Hey, I’m running an algorithm where the cufft library is called multiple times on the same matrix (currently just for testing). I’m getting some weird results however, where cufft isn’t giving me the same answer each run. Any help would be greatly appreciated, here’s the code I’ve been using:

Main algorithm:

//-- width = height = 1024 in this algorithm.

//-- d_dose is a float array of size width*height

//-- d_doseDFT is a float2/cufftComplex array of size width*(height/2 + 1)

//-- d_kernelDFT is a float2/cufftComplex array of size width*(height/2 + 1)

//-- all 3 arrays were allocated using cudaMalloc so they are in device memory.

//-- R2CPlan was created using cufftPlan2d(&R2CPlan, width, height, CUFFT_R2C)

int NsqC = width*(height/2 + 1);

float2 tmp;

for (int iter=0; iter<5; iter++){

	// Convolution in frequency domain

	cudaMemset(d_doseDFT, 0, NsqC*sizeof(float2));

	tmp = sumComplex(d_doseDFT, NsqC);

	cout << "BEGIN d_doseDFT sum is:==============  " << tmp.x << "	" << tmp.y << endl;

			

	cufftExecR2C(R2CPlan, d_dose, d_doseDFT);

	cudaThreadSynchronize();

		

	tmp = sumComplex(d_doseDFT, NsqC);

	cout << "END d_doseDFT sum is:==============  " << tmp.x << "	" << tmp.y << endl;

	

	// Below statement is where things get weird, explained further in the forum post 

-->	cuArrayMulC(d_doseDFT, d_kernelDFT, d_doseDFT, NsqC);

	cudaThreadSynchronize();

	cudaMemset(d_doseDFT, 0, NsqC*sizeof(float2));

}

Some of the above functions were user defined, here’s their definitions:

float2 sumComplex(float2 *d_array, int size){

	float2 *array = (float2*) malloc(size*sizeof(float2));

	cudaMemcpy(array, d_array, size*sizeof(float2), cudaMemcpyDeviceToHost);

	cudaThreadSynchronize();

	float2 total;

	total.x = 0; total.y = 0;

	for (int i = 0; i < size; i++){

		total.x += abs(array[i].x);

		total.y += abs(array[i].y);

	}

	free(array);

	return total;

}

void cuArrayMulC(float2 *d_matrix1, float2 *d_matrix2, float2 *d_output, int size){

	g_arrayMulC<<<1+size/128, 128>>>(d_matrix1, d_matrix2, d_output, size);

}

__global__ void g_arrayMulC(float2 *matrix1, float2 *matrix2, float2 *output, int size){

	int i = blockIdx.x * blockDim.x + threadIdx.x;

	if ( i < size){

		float2 t;

		t.x = matrix1[i].x * matrix2[i].x - matrix1[i].y * matrix2[i].y;

		t.y = matrix1[i].x * matrix2[i].y + matrix1[i].y * matrix2[i].x;

		output[i] = t;		

	}

}

Here’s the results I encountered.
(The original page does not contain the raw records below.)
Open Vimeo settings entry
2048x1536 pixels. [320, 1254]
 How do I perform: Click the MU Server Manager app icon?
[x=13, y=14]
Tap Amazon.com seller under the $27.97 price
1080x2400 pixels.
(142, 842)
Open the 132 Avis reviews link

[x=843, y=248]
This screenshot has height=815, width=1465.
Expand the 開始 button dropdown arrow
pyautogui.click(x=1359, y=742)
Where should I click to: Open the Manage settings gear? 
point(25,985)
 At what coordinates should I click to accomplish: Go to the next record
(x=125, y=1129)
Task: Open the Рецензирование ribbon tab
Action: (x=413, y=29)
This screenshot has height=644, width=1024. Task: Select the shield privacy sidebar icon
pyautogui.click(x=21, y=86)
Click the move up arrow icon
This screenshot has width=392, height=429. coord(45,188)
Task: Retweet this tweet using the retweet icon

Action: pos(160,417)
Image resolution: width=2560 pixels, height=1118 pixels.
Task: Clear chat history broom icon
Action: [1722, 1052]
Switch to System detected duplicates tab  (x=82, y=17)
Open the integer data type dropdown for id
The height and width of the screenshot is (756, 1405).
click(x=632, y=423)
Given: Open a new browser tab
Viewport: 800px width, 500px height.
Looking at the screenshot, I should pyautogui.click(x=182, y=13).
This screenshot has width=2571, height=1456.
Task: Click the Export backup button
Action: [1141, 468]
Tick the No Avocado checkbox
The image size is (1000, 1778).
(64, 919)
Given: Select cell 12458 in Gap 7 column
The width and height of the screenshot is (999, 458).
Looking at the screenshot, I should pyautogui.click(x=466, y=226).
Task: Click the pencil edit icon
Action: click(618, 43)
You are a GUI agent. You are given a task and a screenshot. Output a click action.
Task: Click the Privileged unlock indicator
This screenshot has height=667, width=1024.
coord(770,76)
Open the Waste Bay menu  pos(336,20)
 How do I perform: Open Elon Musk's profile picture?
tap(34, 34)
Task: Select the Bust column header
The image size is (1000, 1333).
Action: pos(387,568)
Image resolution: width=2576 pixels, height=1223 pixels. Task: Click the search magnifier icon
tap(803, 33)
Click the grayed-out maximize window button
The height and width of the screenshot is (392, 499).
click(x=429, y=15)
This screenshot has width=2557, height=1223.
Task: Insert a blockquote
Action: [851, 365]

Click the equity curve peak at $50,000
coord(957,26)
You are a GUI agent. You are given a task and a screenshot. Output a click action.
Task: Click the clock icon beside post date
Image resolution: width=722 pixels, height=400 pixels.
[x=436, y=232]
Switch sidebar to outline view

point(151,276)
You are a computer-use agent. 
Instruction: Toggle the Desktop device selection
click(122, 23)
The print statement with “BEGIN d_dose” always gave a sum of 0, which is to be expected. The print statement with “END d_dose” is different for each iteration of the for loop, which makes absolutely no sense. Hence, I said cufft is giving different answers each run.

The part that gets weirder is the line I’ve pointed out with ‘–>’ in the algorithm. If I comment out that line, then the “END d_dose” value IS the same for each iteration of the for loop. I don’t see how that line could affect the outcome of the cufft call at all considering there is a memset to 0 anyways before the cufft call???

Any ideas? I have no idea whats going on.